#### WORK ORDER
The records that follow should be copied out exactly, pictures excluded.

#### Data entries
────────
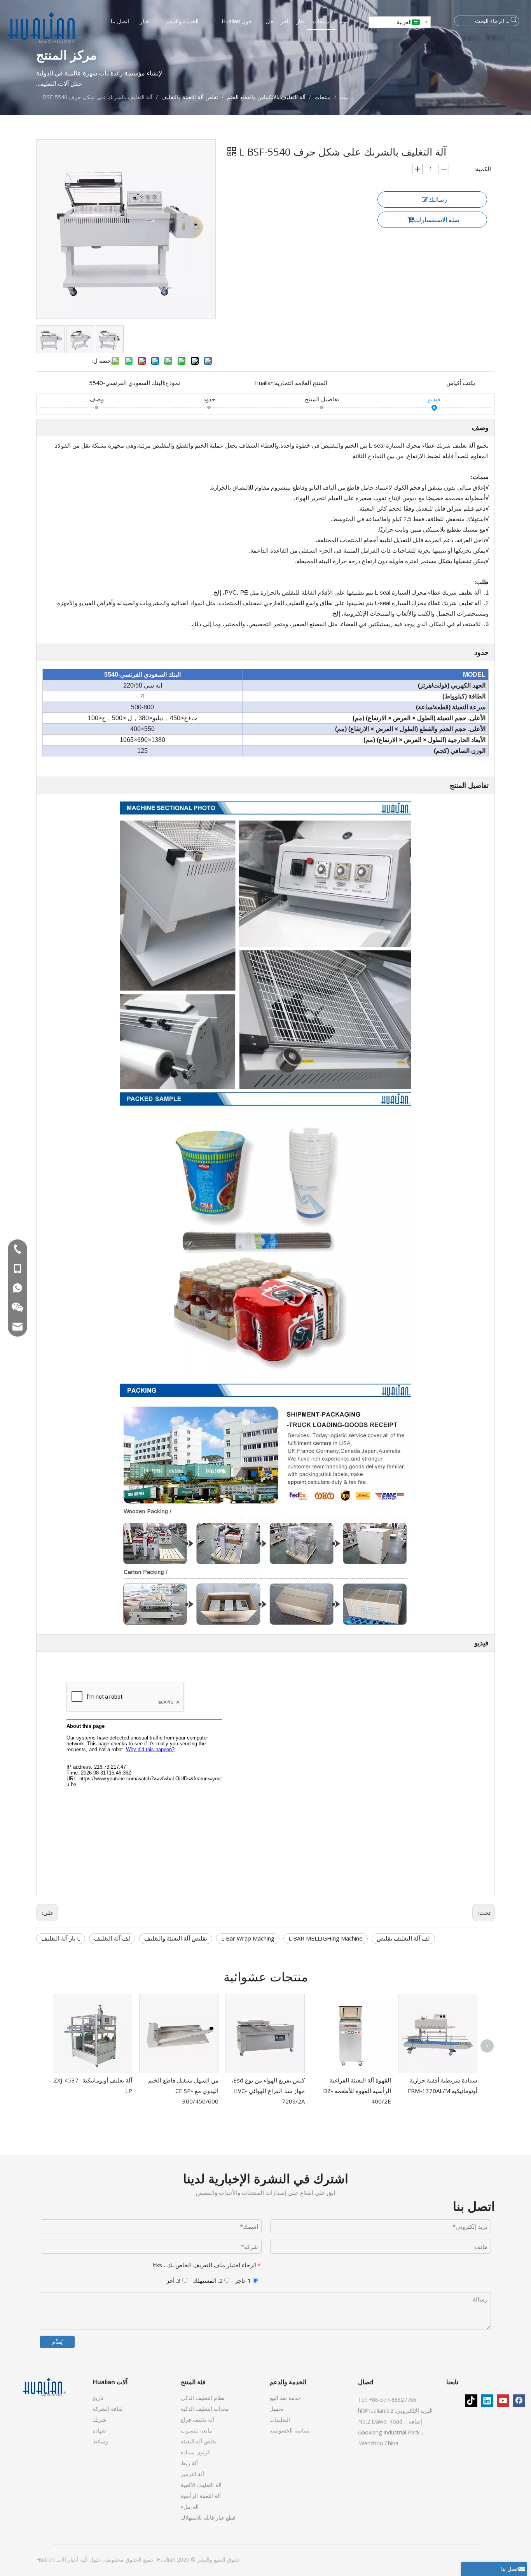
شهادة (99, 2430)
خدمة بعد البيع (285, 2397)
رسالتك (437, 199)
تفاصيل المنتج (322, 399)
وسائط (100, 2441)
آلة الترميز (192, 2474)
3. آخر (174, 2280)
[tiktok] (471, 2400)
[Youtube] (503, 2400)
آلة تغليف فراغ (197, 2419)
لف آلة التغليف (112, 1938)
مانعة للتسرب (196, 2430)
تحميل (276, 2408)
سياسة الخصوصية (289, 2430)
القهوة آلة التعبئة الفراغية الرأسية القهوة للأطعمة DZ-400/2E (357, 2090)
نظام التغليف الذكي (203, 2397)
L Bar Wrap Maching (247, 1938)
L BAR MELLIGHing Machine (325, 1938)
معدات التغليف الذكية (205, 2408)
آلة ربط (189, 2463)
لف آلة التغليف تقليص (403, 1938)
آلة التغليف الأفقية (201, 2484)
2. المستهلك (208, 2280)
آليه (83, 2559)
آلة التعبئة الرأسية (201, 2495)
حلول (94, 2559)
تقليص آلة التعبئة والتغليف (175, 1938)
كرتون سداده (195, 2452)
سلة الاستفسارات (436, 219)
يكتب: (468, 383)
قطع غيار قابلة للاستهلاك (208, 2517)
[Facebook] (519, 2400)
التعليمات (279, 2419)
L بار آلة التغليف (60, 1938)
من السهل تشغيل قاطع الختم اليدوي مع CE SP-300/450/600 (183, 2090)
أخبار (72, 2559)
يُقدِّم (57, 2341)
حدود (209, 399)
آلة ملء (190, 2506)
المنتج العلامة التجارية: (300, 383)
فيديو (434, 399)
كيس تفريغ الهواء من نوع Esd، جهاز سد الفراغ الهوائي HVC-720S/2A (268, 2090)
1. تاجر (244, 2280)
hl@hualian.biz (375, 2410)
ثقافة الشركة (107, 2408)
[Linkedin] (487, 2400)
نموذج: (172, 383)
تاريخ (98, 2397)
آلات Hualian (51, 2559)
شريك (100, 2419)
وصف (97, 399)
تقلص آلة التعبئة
────────
#### EXERCISE SOLUTION
شهادة (99, 2430)
خدمة بعد البيع (285, 2397)
رسالتك (437, 199)
تفاصيل المنتج (322, 399)
وسائط (100, 2441)
آلة الترميز (192, 2474)
3. آخر (174, 2280)
[tiktok] (471, 2400)
[Youtube] (503, 2400)
آلة تغليف فراغ (197, 2419)
لف آلة التغليف (112, 1938)
مانعة للتسرب (196, 2430)
تحميل (276, 2408)
سياسة الخصوصية (289, 2430)
القهوة آلة التعبئة الفراغية الرأسية القهوة للأطعمة DZ-400/2E (357, 2090)
نظام التغليف الذكي (203, 2397)
L Bar Wrap Maching (247, 1938)
L BAR MELLIGHing Machine (325, 1938)
معدات التغليف الذكية (205, 2408)
آلة ربط (189, 2463)
لف آلة التغليف تقليص (403, 1938)
آلة التغليف الأفقية (201, 2484)
2. المستهلك (208, 2280)
آليه (83, 2559)
آلة التعبئة الرأسية (201, 2495)
حلول (94, 2559)
تقليص آلة التعبئة والتغليف (175, 1938)
كرتون سداده (195, 2452)
سلة الاستفسارات (436, 219)
يكتب: (468, 383)
قطع غيار قابلة للاستهلاك (208, 2517)
[Facebook] (519, 2400)
التعليمات (279, 2419)
L بار آلة التغليف (60, 1938)
من السهل تشغيل قاطع الختم اليدوي مع CE SP-300/450/600 (183, 2090)
أخبار (72, 2559)
يُقدِّم (57, 2341)
حدود (209, 399)
آلة ملء (190, 2506)
المنتج العلامة التجارية: (300, 383)
فيديو (434, 399)
كيس تفريغ الهواء من نوع Esd، جهاز سد الفراغ الهوائي HVC-720S/2A (268, 2090)
1. تاجر (244, 2280)
hl@hualian.biz (375, 2410)
ثقافة الشركة (107, 2408)
[Linkedin] (487, 2400)
نموذج: (172, 383)
تاريخ (98, 2397)
آلات Hualian (51, 2559)
شريك (100, 2419)
وصف (97, 399)
تقلص آلة التعبئة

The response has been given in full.